Leading restaurant tech company Olo is laying off 11 percent of its workforce, or 81 people, as part of a “strategic reorganization” the company stated Wednesday.

In a message sent to employees, CEO Noah Glass said the move was “not made lightly” and came as a result of restructuring teams after acquiring data firm Wisely and the recent launch of Olo Pay.

Under the new model, the company’s current “business units” will be consolidated into three categories Order, Pay and Engage.

“The reorganization of these teams is driving the majority of the reduction in the force taking place today,” Glass wrote. Adding that the business unit cuts should not be interpreted as a reflection of work but rather “a strategic evolution that ensures we are organized around our customers’ businesses and relentlessly focused on innovating for the restaurant industry.”

Glass went on to write that the company conducted another strategic review of its organizational design to “optimize the appropriate investments in each team for the current size, output, and growth trajectory of our business”. The review resulted in a reduction of staff in the General & Administrative and Go To Market teams.

As part of the reshuffle, Olo is onboarding Joanna “Jo” Lambert as chief operating officer to lead the company’s product and engineering organizations, including the reshaped business units.

Lambert has over two decades of executive and board-level experience, previously holding executive roles at PayPal, Venmo and American Express, most recently at Yahoo.

Glass wrote Lambert’s role will be “crucial with our plans to prioritize and scale Olo Pay in the coming years.”

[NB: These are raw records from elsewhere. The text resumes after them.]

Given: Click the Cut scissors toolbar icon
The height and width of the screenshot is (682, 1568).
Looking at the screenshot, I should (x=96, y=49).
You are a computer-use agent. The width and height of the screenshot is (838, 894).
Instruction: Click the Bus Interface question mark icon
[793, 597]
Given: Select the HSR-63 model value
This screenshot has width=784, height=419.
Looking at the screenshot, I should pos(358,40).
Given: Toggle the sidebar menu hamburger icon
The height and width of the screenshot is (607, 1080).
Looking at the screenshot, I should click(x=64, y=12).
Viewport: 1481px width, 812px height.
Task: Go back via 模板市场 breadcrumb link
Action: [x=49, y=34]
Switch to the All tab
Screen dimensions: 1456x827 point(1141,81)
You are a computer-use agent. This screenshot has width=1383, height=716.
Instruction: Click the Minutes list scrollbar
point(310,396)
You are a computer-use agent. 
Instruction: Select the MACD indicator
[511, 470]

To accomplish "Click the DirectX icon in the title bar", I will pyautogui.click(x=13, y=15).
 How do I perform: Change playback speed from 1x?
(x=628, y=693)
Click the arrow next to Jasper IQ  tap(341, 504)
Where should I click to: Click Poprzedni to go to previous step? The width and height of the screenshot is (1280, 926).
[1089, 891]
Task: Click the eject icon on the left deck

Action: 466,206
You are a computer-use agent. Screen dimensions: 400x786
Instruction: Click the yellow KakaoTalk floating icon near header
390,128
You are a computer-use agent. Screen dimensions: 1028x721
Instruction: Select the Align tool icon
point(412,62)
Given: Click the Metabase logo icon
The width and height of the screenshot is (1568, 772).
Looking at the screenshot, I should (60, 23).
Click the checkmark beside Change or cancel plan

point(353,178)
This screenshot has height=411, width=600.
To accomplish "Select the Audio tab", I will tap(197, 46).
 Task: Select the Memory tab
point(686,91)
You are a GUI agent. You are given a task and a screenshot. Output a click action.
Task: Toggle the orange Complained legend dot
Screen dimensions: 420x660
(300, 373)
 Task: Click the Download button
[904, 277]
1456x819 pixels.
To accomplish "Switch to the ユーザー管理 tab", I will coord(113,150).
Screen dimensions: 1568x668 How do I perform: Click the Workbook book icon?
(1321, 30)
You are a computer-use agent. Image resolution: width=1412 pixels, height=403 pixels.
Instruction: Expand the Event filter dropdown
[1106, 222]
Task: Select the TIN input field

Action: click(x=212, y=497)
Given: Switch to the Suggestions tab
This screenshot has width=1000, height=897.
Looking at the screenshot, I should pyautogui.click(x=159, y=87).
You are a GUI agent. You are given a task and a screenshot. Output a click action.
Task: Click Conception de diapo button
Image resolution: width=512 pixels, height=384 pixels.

Let-go employees will receive three months of paid severance, plus one additional week per year of tenure, three months paid COBRA health insurance for employees and their dependents, and accelerated equity vesting through the end of the year.

“While saying goodbye to colleagues and friends is never easy, I am confident we will move forward and navigate this time in Olo’s history with resilience and emerge stronger than ever for the exciting journey ahead,” Glass wrote.

Despite layoffs, Olo has seen growth, up 22 percent year-over-year in the first quarter of 2023, generating $52.2 million in revenue. However, the company has seen a 75 percent decline in share price since going public in 2021.